A move to San Francisco and a collaboration with
32-year-old Steve Frehn, now Creator's co-founder and COO, led to the second
rendition of the burger machine. Now on version four, the machine, comprised of
food-safe plastic tubes and over 350 sensors run by software and 20 computers,
is fully operational. It is stocked with carefully sourced produce, bread and
meat.
David Bordow, 32, culinary lead and experience designer,
emphasizes the importance of quality and carefully chosen seasonal ingredients.
"The philosophy is, 'Let's find the best stuff that is available,' "
he says. The beef is antibiotic and hormone-free, sourced from Country Natural
Beef, a family ranch owned co-op.
At Creator, there's more to the staff than just a robot.
All burger sides are human-made. The obligatory fries are on the menu, along
with seasonal salads and vegetables.
There are currently four kinds of burgers, including the
Tumami, created by Top Chef's Tu David Phu, which features an oyster aioli and
shiitake mushroom sauce.
Eventually, customers will get to control how much sauce
and seasonings they want the robot to add. "The nice thing about using a
machine is that it's very precise, so if someone has a sodium limit, or
something like that, we can track that sort of thing and provide a little
customization," says Frehn.
In a city of pricy boba drinks and marked up avocado
toast, Vardakostas says Creator's mission is to improve food quality and make
it accessible. Burgers are $6. "We want everyone to be able to
partake," he says.
Word is spreading. Los Angeles-based high school student
Moses Rosales heard about Creator on YouTube and convinced his mom and aunt to
dine there during a two-day trip to the Bay Area. "It was amazing to see
how a robot made a burger," Rosales says. "I didn't know how far you
could go with it. Now I'm seeing it's a really high-end burger."
For now, Creator is the only home to two burger-making
robotic machines, although Frehn says they hope to expand.
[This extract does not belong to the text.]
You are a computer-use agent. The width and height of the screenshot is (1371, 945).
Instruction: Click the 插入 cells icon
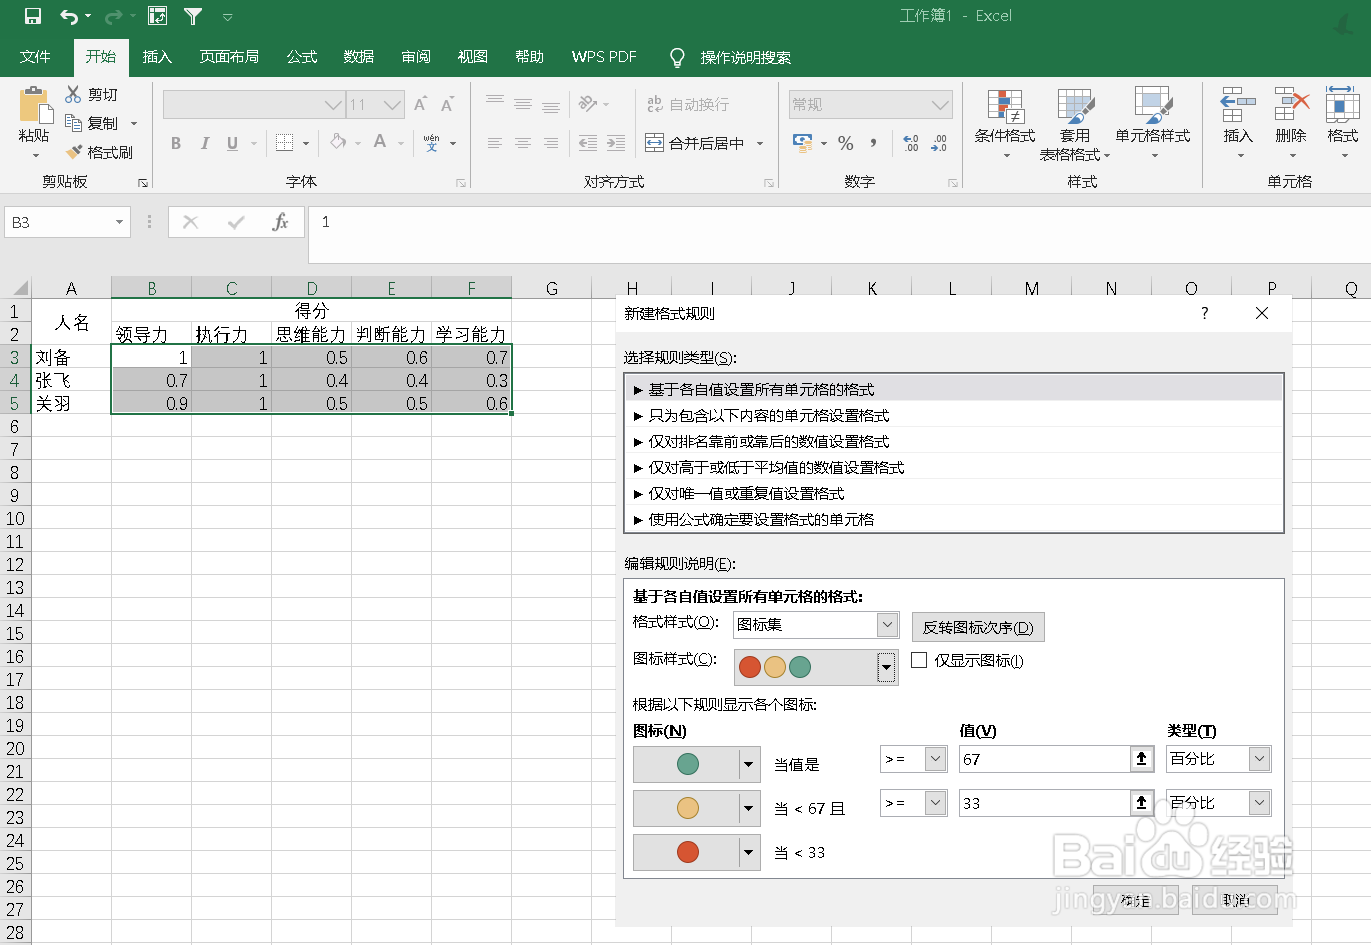pyautogui.click(x=1237, y=123)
On the ground floor of the San Francisco building that's
also home to offices for Microsoft and Riverbed, approximately 10 Creator
staffers worked the soft-launch lunch shift this summer. Employees, who start
at $16 an hour, are allowed to spend 5 percent of their time on the clock
reading or learning a new skill. Bookstore-style "staff picks" fill
the three bookshelves, with titles including Alice Waters' The Art of Simple
Food and Michael Pollan's The Omnivore's Dilemma.
Creator is focused on the service and culinary side of
the business, too. "We've been pretty firm about not having an automated
ordering process, with kiosks or something like that," says Vardakostas.
"So we have people, and that costs us money. But at the end of the day,
that makes for a better guest experience and it's a more human-centered
restaurant."
Creator is not the only restaurant to feature a
food-making robot while also making an effort to retain its humanity. Cafe X
has three San Francisco locations. Each features a robotic coffee-making arm
that can produce drinks in 30 to 40 seconds. Customers retrieve their beverages
by punching in a texted code sent to their phone.
Opal Franklin, a recent college grad working at the
Market Street Cafe X location, walks the small space on a Friday afternoon. She
offers customers and curiosity-seekers oat milk samples before explaining,
"Often times people say that we take away barista jobs, but we in a sense
shift the job. The robot is very precise and it's very practical, so we have a
product specialist on site to answer questions and help people out and make it
more humanistic."
While still in their early days, culinary robots are
starting to pop up beyond San Francisco. In nearby Silicon Valley, Zume Pizza
delivers pies pressed by a "Doughbot" in nine seconds. Across the
pond in Paris, startup Ekim has created a three-armed robot that makes pizzas
from start to finish. On the East Coast, four MIT grads opened Spyce in Boston
in May, which features robotic tumbling woks that create customized bowls,
under the culinary direction of renowned French chef and restaurateur Daniel
Boulud.
While the culinary robotics show at Creator wows, this
isn't a novelty to the team. "We put a lot of care and effort into making
sure this would have a positive effect on consumers," says Frehn.
"And we worked to create a better retail job as well."
Anna Mantzaris is a San Francisco-based writer.